Saying our Evergreen community has changed in subtle ways over time is Susan Grannell's understated comment about the place she's called home since 1976. Indeed, then Evergreen was a quieter and gentler version of our current proffered identity as a bedroom community of Denver.
Susan, who moved here from San Antonio at the invitation of a friend already living in Evergreen, had no interest in becoming a commuter, not to mention that she had no automobile at the time. Within walking distance of her home she had the essentials to her livelihood: the Super Foods grocery, Blue Spruce Records and a taffy and popcorn shop – all on Main Street. When she wanted to venture further than central Evergreen, “hitchhiking was the accepted option,” she recalled.
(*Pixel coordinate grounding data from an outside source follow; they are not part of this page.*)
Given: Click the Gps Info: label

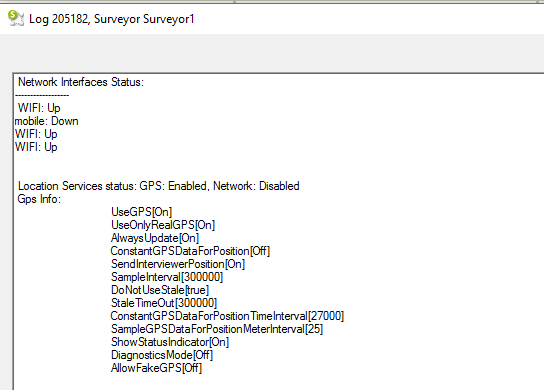Looking at the screenshot, I should [39, 199].
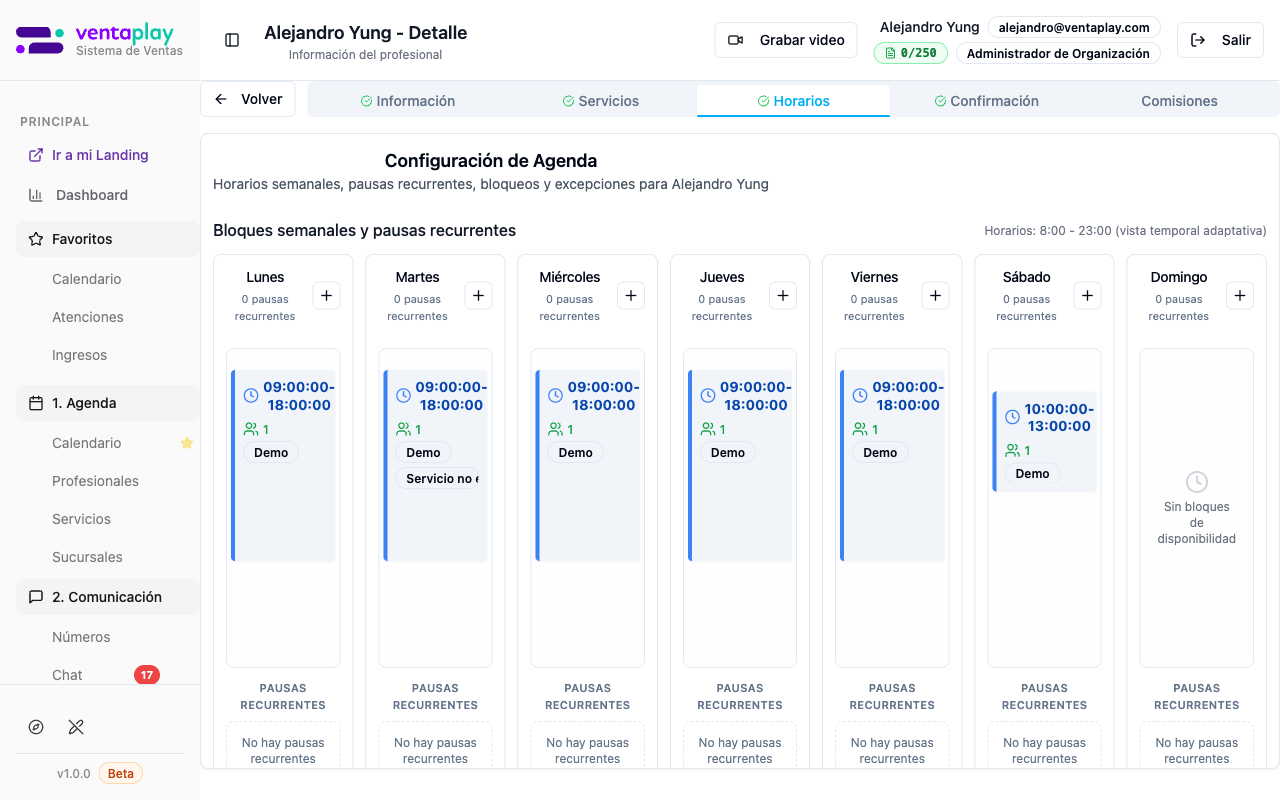
Task: Switch to the Servicios tab
Action: [600, 101]
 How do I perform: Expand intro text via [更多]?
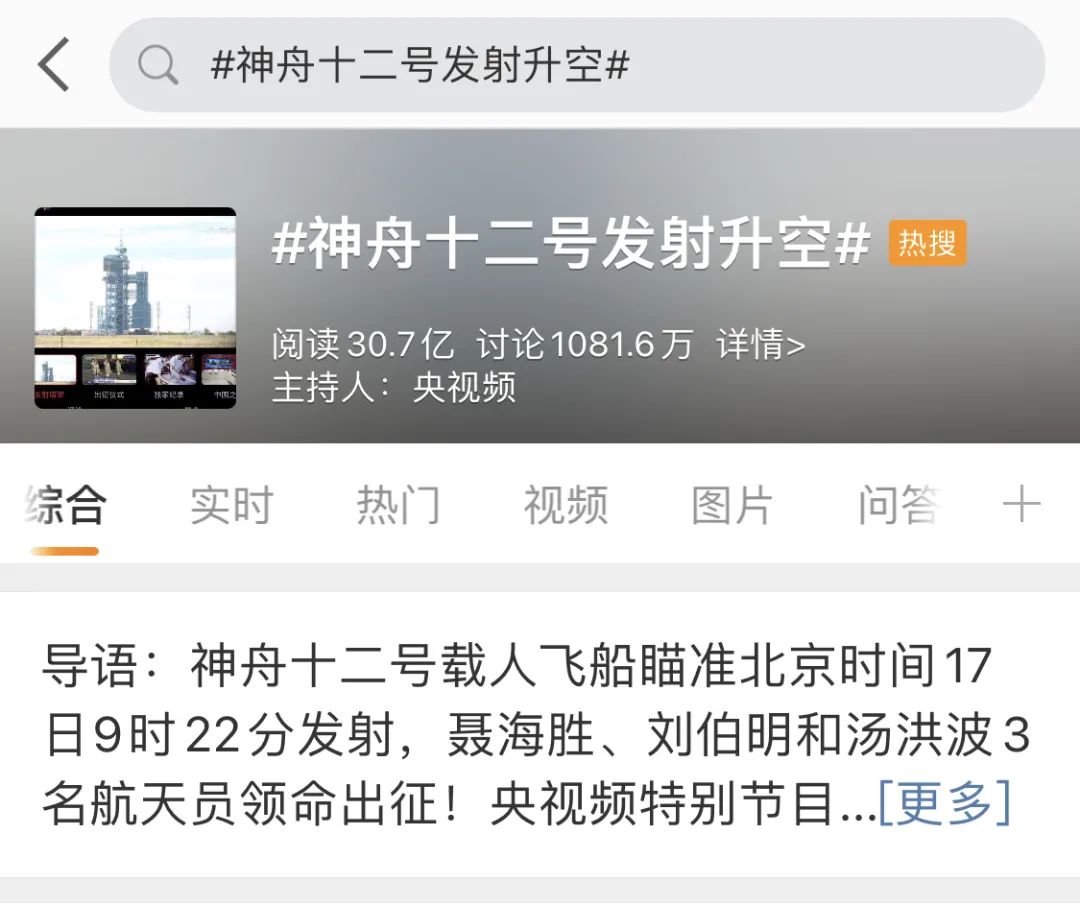[945, 803]
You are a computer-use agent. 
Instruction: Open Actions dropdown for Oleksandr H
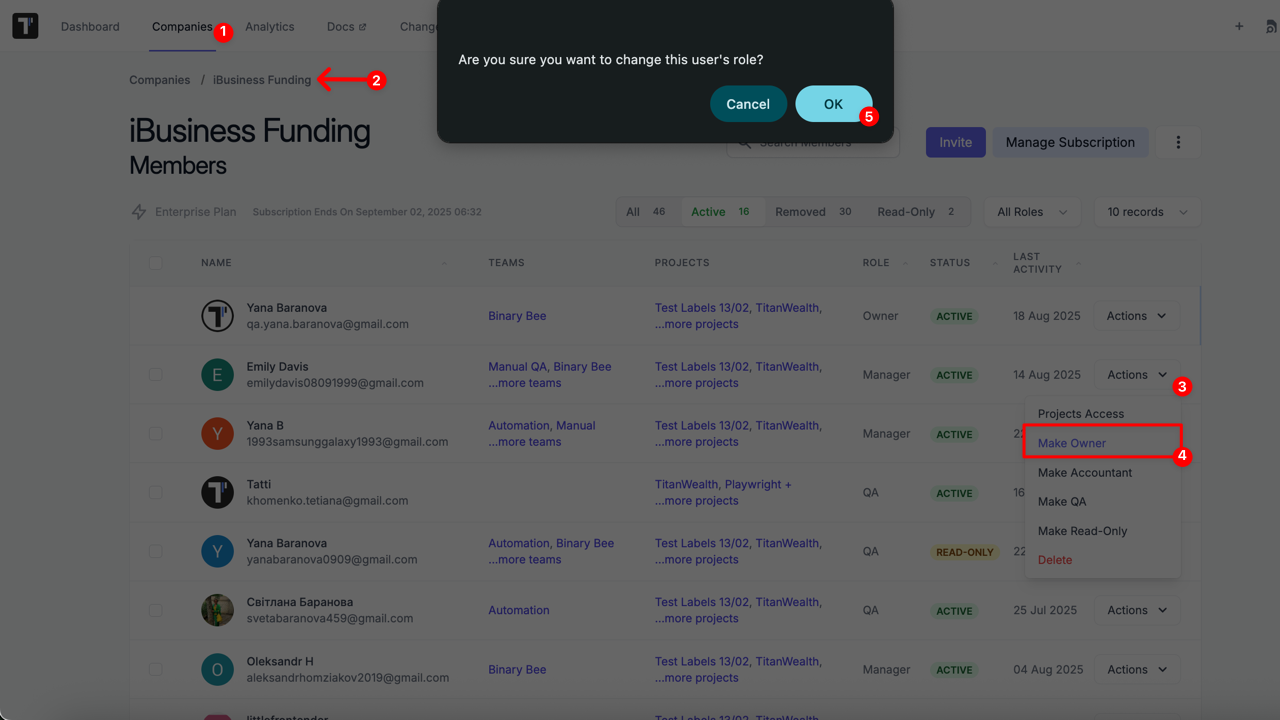tap(1136, 669)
Susan quickly found work as a part-time waitress at the Post House on Main Street, and her circle of friends began to grow. The Post House served as a community gathering place and a clearinghouse for day laborers. “Young men would bring their tool belts and sit at the coffee counter in the café until a prospective employer hired them for a day’s work or a longer-term engagement,” she fondly relates.
This same casual economy allowed for her to ply her sewing skills in making curtains and tablecloths for the Kilgore Trout’s restaurant in trade for meals. Despite the fact that the hippie lifestyle and long hair ran counter to many long-time residents’ sensibilities, the labor force that these young people supplied helped to drive the Evergreen construction boom during the 1970s and 1980s.
Her first Evergreen residence was “somewhat of a communal house,” she remembers, located on the hill above the Little Bear. Anyone in need of lodging was welcomed and often joined the entertainment at the house that consisted of live music jams and movie night, complete with loaner films from the Evergreen Library and popcorn.
The hippie culture had emerged in Evergreen about the time Susan came to town. She proudly recalls the mode o’ day as featuring “long denim skirts (made by splitting seams on denim jeans and adding a denim insert) and thrift store fur coats” that she proudly wore to clubs including The Brook Forest Inn and My Friends Bar.
When Red Rocks Amphitheater hosted the multi-day Grateful Dead concerts, it created a bit of excitement in Evergreen, Susan recalls vividly. Many of the attendees – so-called ‘Dead Heads’ – converged on area campgrounds (Chief Hosa and others) as the “Dead’ concertgoers temporarily ventured into our hills, causing a stir in the lives of many Evergreen residents.
Born and raised in Oakland, California, Susan enjoyed a childhood filled with dance lessons, performances and involvement in local theater productions. Her mother taught her sewing skills that have endured, as Susan is a prolific quilter to this day. Among many talents and skills, Susan credits her mother’s early influence for giving her “the ability to build friendships with everyone she meets.”
Susan met her future husband, Jerry Grannell, while she was living at the house above the Little Bear. They built their life together in Evergreen, bought a house in the Upper Bear Creek area at a time when Susan could be seen driving around town in her 1972 blue Land Cruiser named Boy Howdy. Their shared friendship with many musicians and their combined love of acoustic music have survived throughout the years as Jerry has maintained a presence in many area bluegrass bands with Susan being his most devoted groupie.
Susan credits the richness of her life to many experiences she has gathered in Evergreen. From the Post House to the Real Food Store (behind the Sinclair Station on Hilltop in the late 1970s), the Evergreen Cheese Shop, Hi-Country Jewelers (both formerly in the Safeway Center in the early 1980s) and Bob Sullivan’s flower shop in Bergen Park before King Soopers went in at that location. Susan contributed her expertise as well as her infectious laugh, friendly and happy personality to these businesses.
In 1992 Susan became an Administrative Specialist with Jeffco Open Space’s Hiwan Homestead Museum and enriched the museum visitor’s experience for 23 years until her retirement in 2015. To many, Susan is largely identified through her years at the museum, but her experiences and friendships in the community extend far beyond the walls of the museum. She remains on the Board of the Jefferson County Historical Society, serves on the Board of the Bear Creek Cemetery and volunteers with Mountain Community Pathways.